Appropriately, the message is a simple one. God is free to lavish his grace–even salvation–on whomever he chooses. Comparing ourselves to the disciple down the pew does no good for anyone. Our only appropriate response is gratitude to the sovereign God who bestows it. John Chrysostom would be pleased.
Yet, the setting for this message too is significant. It’s about laborers who’ve come to the marketplace in search of work. We call it a job hunt for a reason. We are hunters, looking for the right work, the right pay, the right location, the right future. When we get the call back, when we pass the performance tests and hear, “You’re hired,” there’s relief and joy and hope. When the call doesn’t come back quickly or at all, though, when we’re waiting for the call, checking our email hourly, and wondering, there’s fear and worry and self-doubt. It was as true for those laborers as it is for us today.
The context of the parable speaks volumes about our relationship to our work.
Work is a gift from God for the sake of His kingdom.
Work, paid and unpaid, like all of life, is a gift from God. The laborers in that vineyard worked the land, and the land provided for the community. The work that matters never ends with us. God gives us work to use our gifts, and the gifts bless others. “The Christian disciple is, by definition, called to be a Christian worker” (Bruner, 319). Even back when I was working the cash register at Bookmans, I used to say that the work I did that really mattered was work I’d do even if I wasn’t getting paid. Sure, I took the money and ran the credit cards because it was my job, but I would have helped the teenager find the book he needed for school or sold the auto repair manual to the single mom for free. I was serving them. That’s discipleship.
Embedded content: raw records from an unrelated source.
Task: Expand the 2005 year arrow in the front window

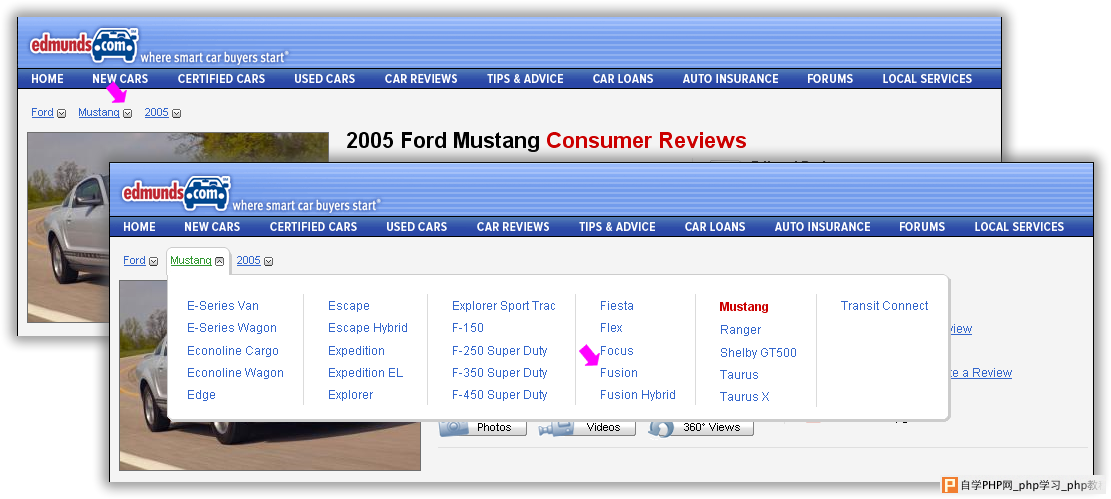Action: point(268,262)
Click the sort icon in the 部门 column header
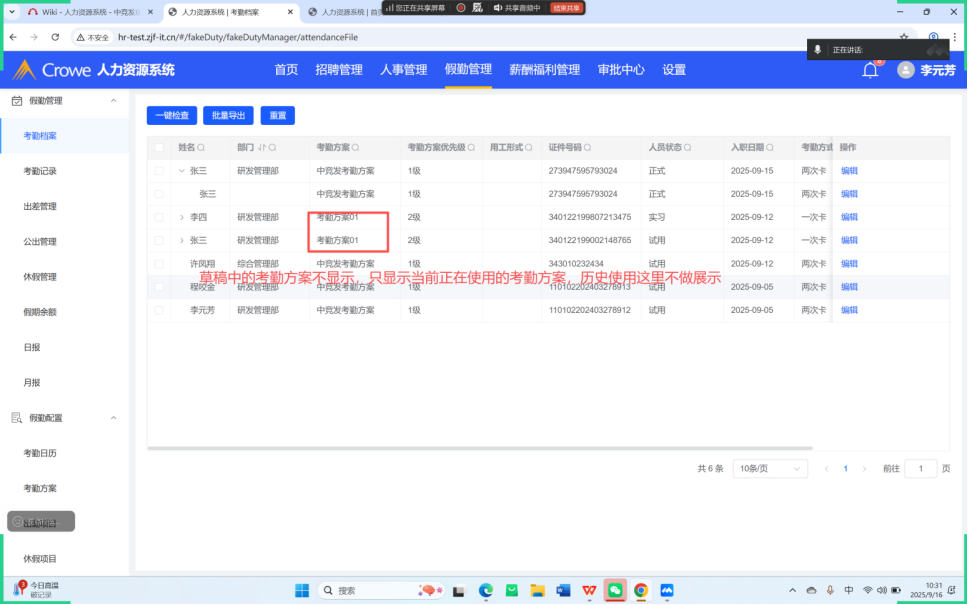 (x=263, y=147)
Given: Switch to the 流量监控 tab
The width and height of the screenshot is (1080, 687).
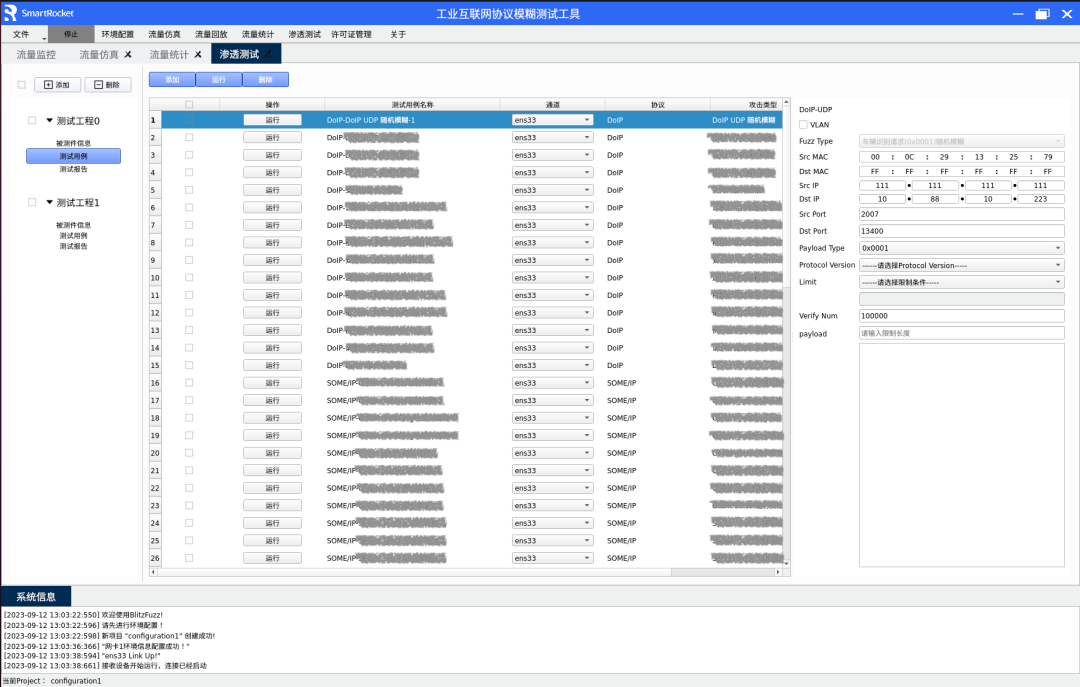Looking at the screenshot, I should (x=35, y=54).
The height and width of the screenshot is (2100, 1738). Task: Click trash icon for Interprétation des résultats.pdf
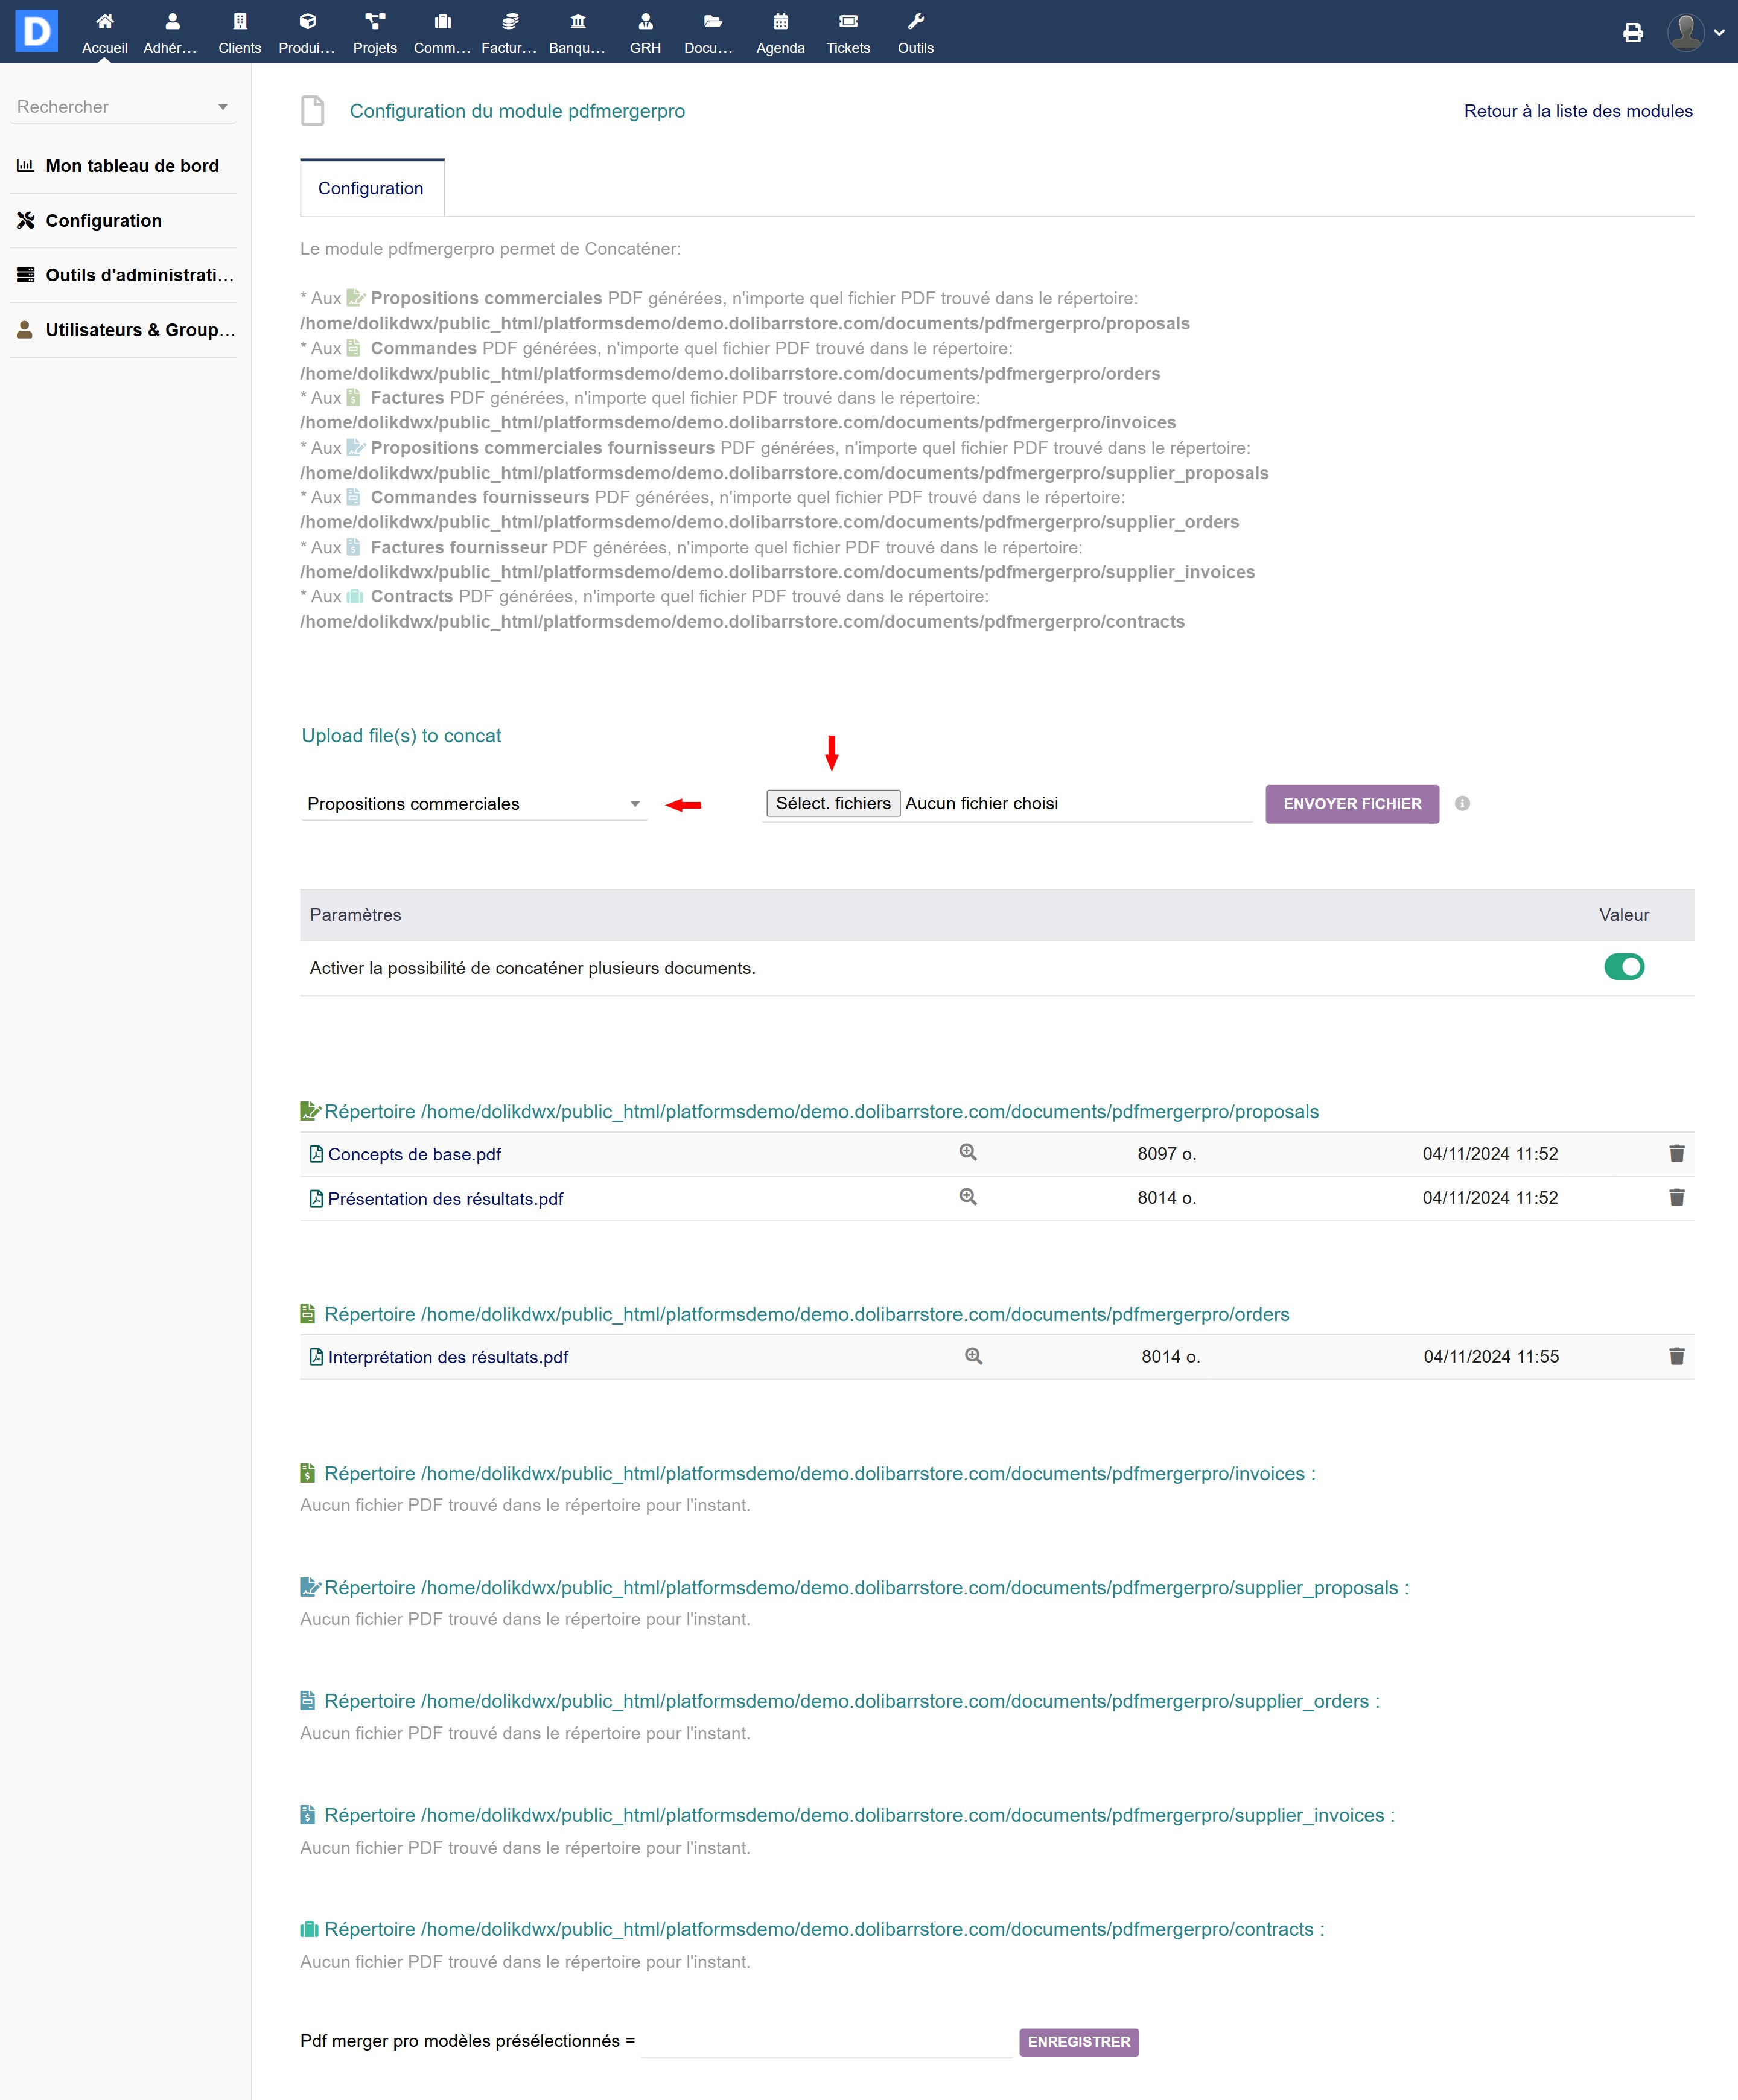click(x=1676, y=1356)
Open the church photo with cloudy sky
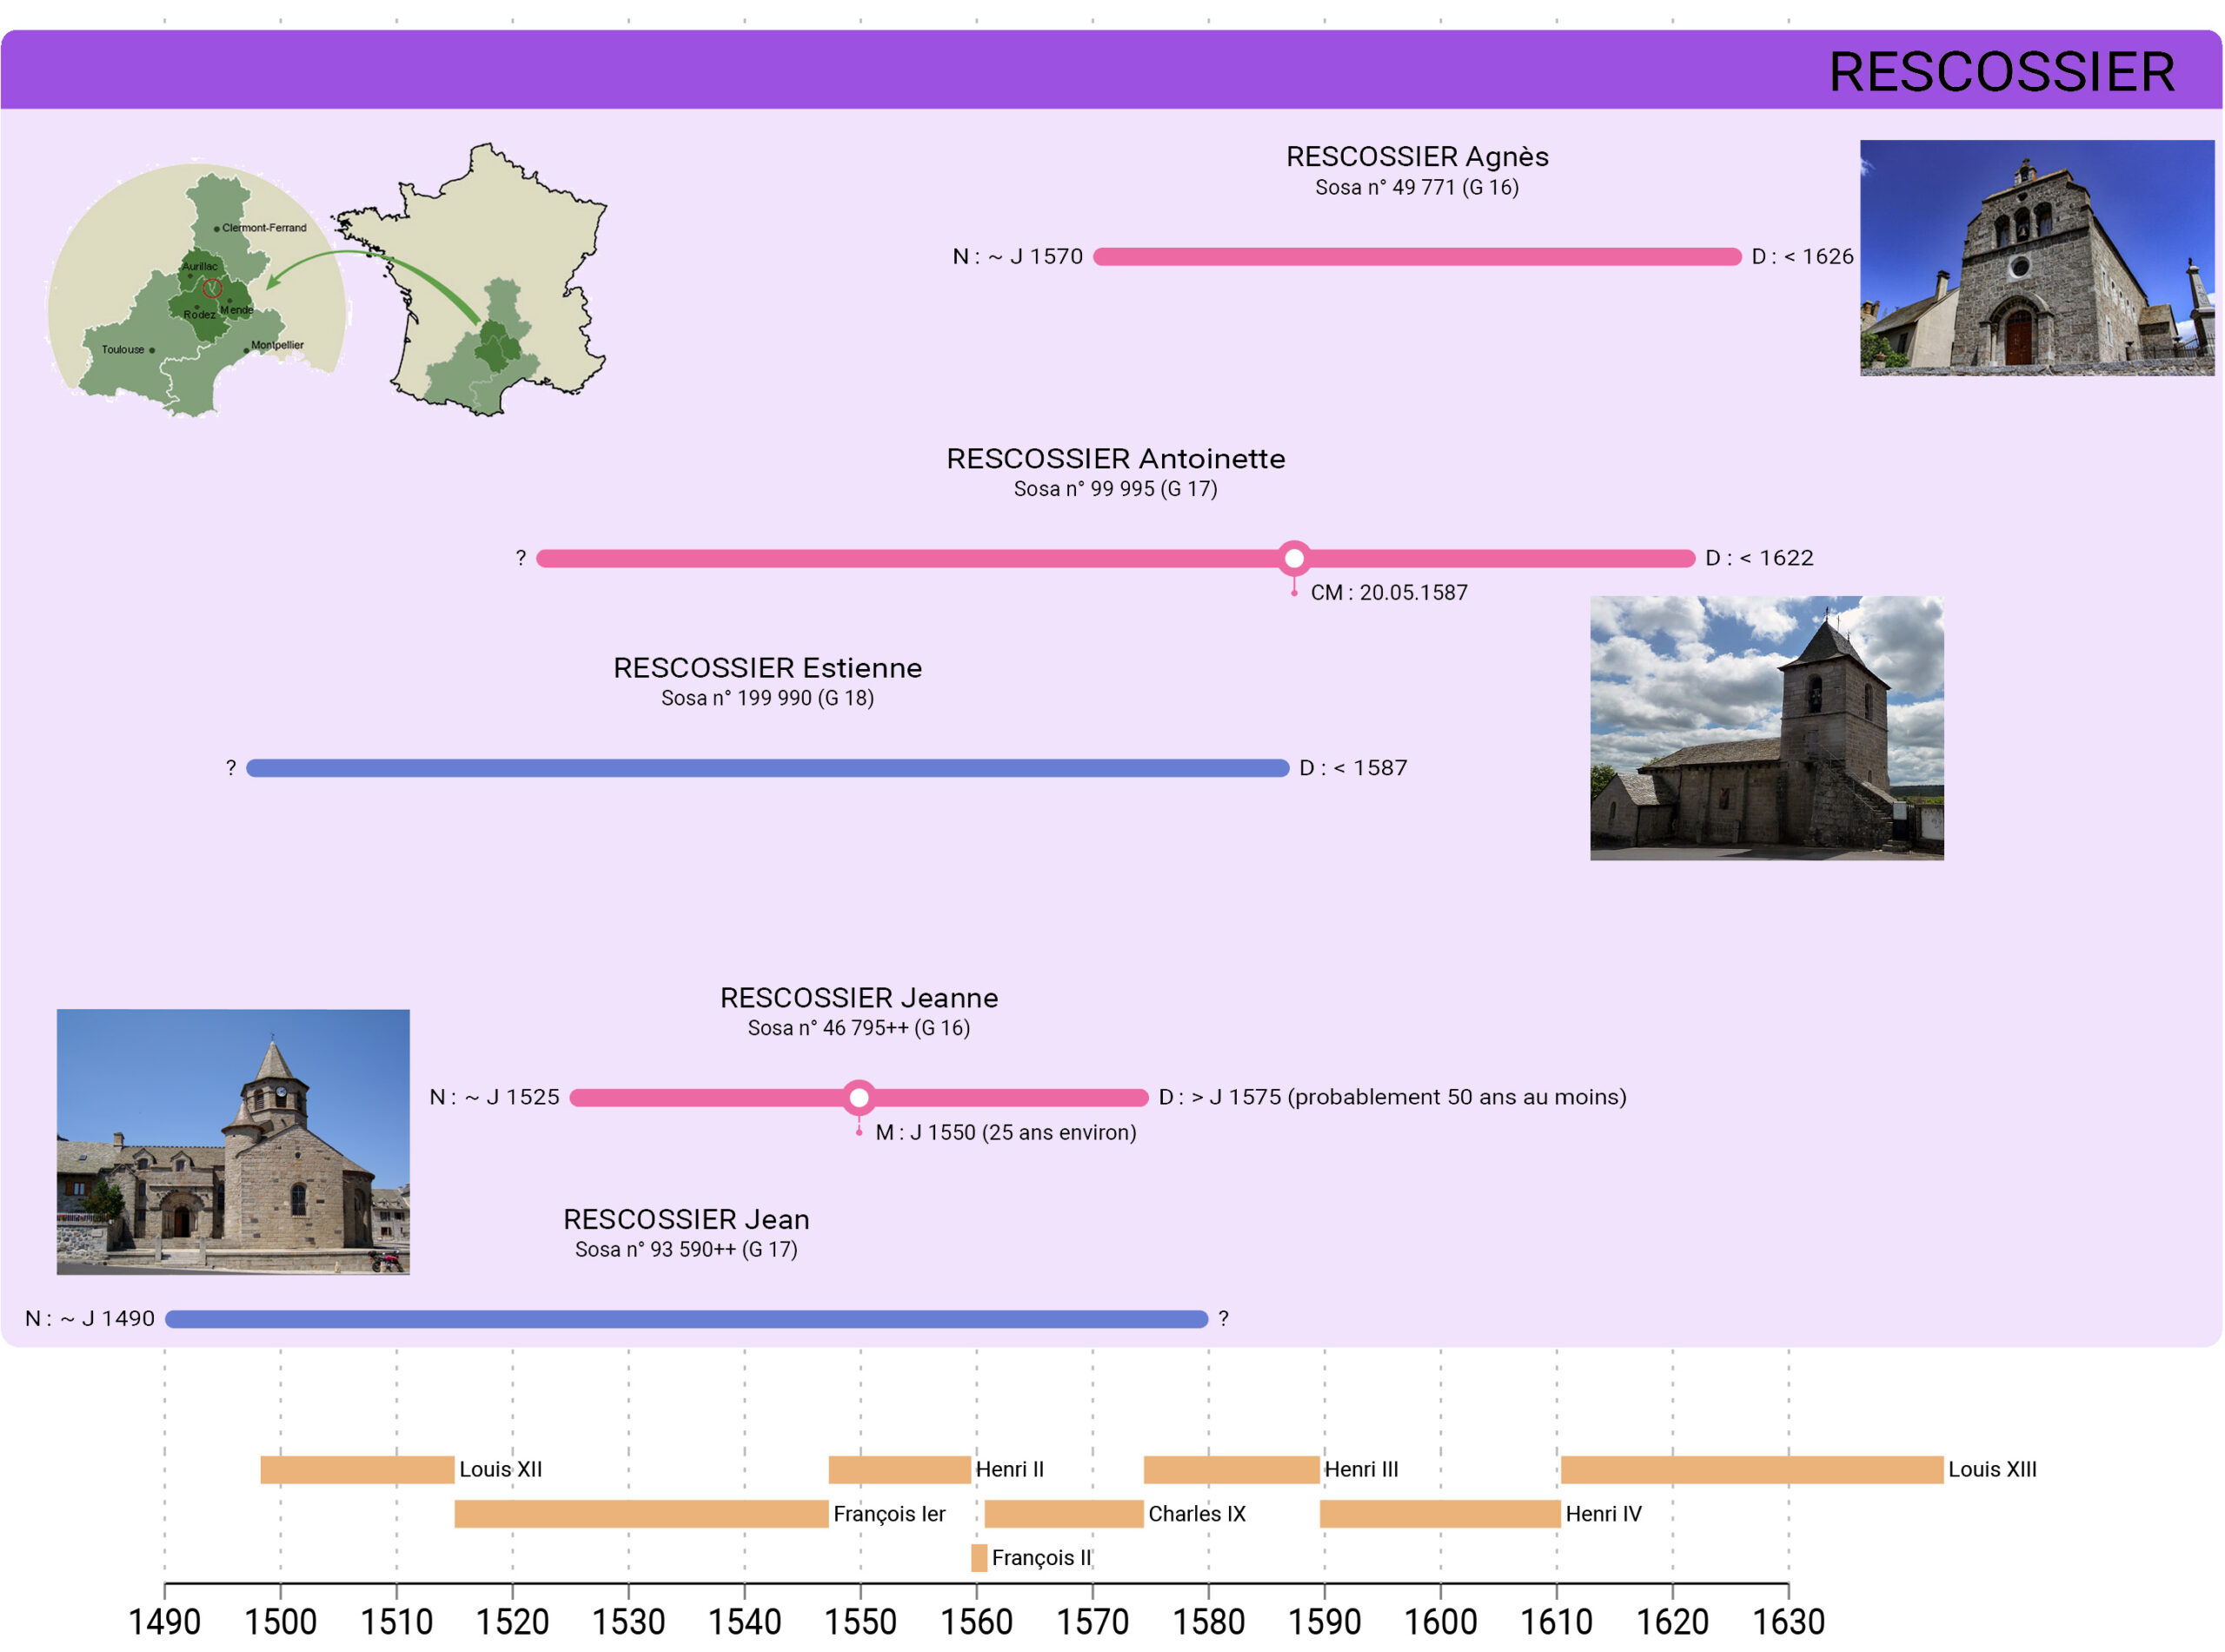This screenshot has width=2225, height=1652. pos(1765,727)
We are called to work, not a job.
God provides work, but He doesn’t guarantee a particular job. Some of the laborers had a job for a day, others for an hour. There’s no mention of work the next day. Businesses, enterprises, and workplaces come and go. Some last longer than others, but none of them are permanent. “ And the world and its desire are passing away, but those who do the will of God abide forever” (1 John 2:17). Jobs go away, even dream jobs. New jobs emerge. If we’re doing the will of God by loving both Him and neighbor, it matters little where and how it’s happening.
I suppose that’s easier to say than to endure when a job ends unexpectedly and the new job hasn’t been found. When we’re wondering how to pay the mortgage. When the bills are overdue. When our sense of identity is uncertain. Here’s when the simple point–God’s sovereign grace–matters.
Finally, God provides extravagantly.
This is the promise that makes the call to work and the uncertainty of our jobs bearable. We can trust that God will provide for us, somehow, some way. We trust and He gives so His name can be praised.
In my first church where I served as an associate pastor, money was often thin. Several Decembers in a row, when the elders sat down to make a budget, my salary was a topic of debate. Reduce it? Eliminate it? Keep it and hope for the best? I spent the weeks of Advent wondering if I’d have a job in January, and I hated it. One day I complained to a friend about the lousy timing of my job uncertainty during the season of shopping. She sympathized but then commented that maybe December was the most appropriate time for such uncertainty. After all, she said, isn’t Advent all about hope and God’s love?
Fair enough. I didn’t stop complaining, mind you, but I did it with humility.
My friend’s observation is as true in Lent as it is in Advent and all year round. Work is a gift. Jobs come and go. God provides always. And He makes it all possible for the sake of hope and His love.